Nearly six out of 10 adults in the survey believed that Muslims are subject to a lot of discrimination, and even more of them, almost two-thirds, said that Islam and their own faith are somewhat or very different. More Americans say their religious beliefs are more similar to Buddhism than to Islam, even though a large majority of Americans claim to believe in the same God and same basic tenets as Muslims the world over. However, Americans do seem to be pretty discriminating in what religions they claim affinity with: 59 percent said their religious views were significantly different from Mormonism, 47 percent for Judaism, and 49 percent for Catholicism. Only Protestants tended to say their religious views were similar to one another’s.
Less than half of Americans claimed to personally know someone who is Muslim. Those who knew Muslims were more likely to say that their religious beliefs were similar and were less likely to claim Islam is a violent religion.
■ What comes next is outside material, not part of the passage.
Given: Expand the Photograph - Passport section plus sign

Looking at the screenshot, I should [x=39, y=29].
The poll results seem to suggest that most Americans either know very little about the vast similarities between Islam and Christianity, or they are using very subjective and variable criteria such as culture, instead of actual religious beliefs, to claim affinity or lack of affinity between faiths.
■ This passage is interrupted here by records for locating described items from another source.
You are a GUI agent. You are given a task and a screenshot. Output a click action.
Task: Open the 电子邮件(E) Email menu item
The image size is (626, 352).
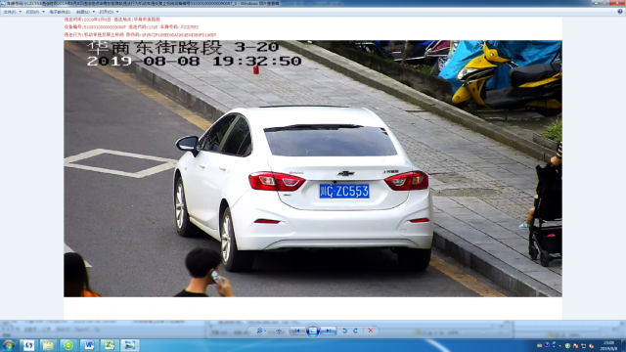click(x=60, y=12)
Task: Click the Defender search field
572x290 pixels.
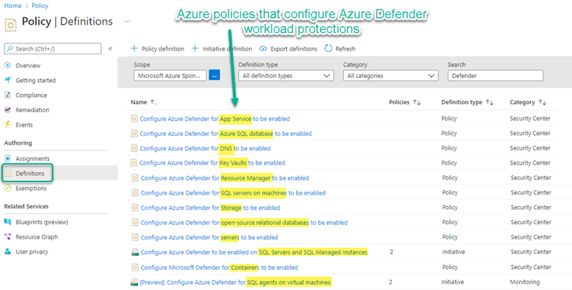Action: tap(494, 75)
If anything, the results of the survey suggest continued great need for education of the American public about what Islam really is and is not. While a very slight majority of Americans know that “Allah” refers to God (53 percent), and that “the Qur’an” is Islam’s sacred text (52 percent), far fewer possess adequate knowledge about how Muslims understand God, what is actually written in the Qur’an, or about the intimate connections between Islam, Judaism, and Christianity.
Muslims face an uphill battle in disseminating factual information to the general non-Muslim public. They are continually countered with discrimination, misinformation, and media bias that portray Muslims as terrorists, “un-American”, or “anti-American”. Islamic beliefs are almost entirely left out of the equation. The media shows little or no interest in what Muslims really believe – instead, they grab on to false or misrepresented snippets such as “holy war” or “70 virgins in paradise” – phrases that have fueled the war machine rather than promoted truth.
The key to increasing American knowledge about Islam, and thus anti-Muslim discrimination, seems to be in personal relationships between Muslims and non-Muslims. As the survey results showed, people who know Muslims are more likely to recognize similarities between faiths and less likely to attribute inherent violence to Islam and Muslims. When people develop friendships with Muslims, they usually come to trust the example of their Muslim friends over the impersonal messages in news and entertainment media. While countering bias and misinformation in the media is important, the best thing Muslims can do to promote a more accurate image of Islam and Muslims is to nurture friendly relationships with their non-Muslim neighbors, peers, and coworkers. Most Muslims of course do this naturally in their day-to-day living, but some isolate themselves or tend to minimize any public behavior or appearance of their faith out of fear, insecurity, or other similar worries. It is not necessary to shove one’s faith into the faces of others, but when Muslims are strong enough to be true to themselves in a public sphere, they help those around them to learn more about Islam and Muslims. In turn, Muslims also educate themselves about their community and dispel myths about non-Muslims and Americans that can prevail in isolated Muslim communities.
Out of concern for politeness, many Americans avoid asking direction questions to Muslims and others about their religious beliefs and practices. Unfortunately, this lack of open communication can allow misconceptions to fester. On the other hand, when Muslims engage themselves in their communities, they almost achieve positive results. As Muslims increase their community footprints, they also increase interfaith understanding and brotherhood.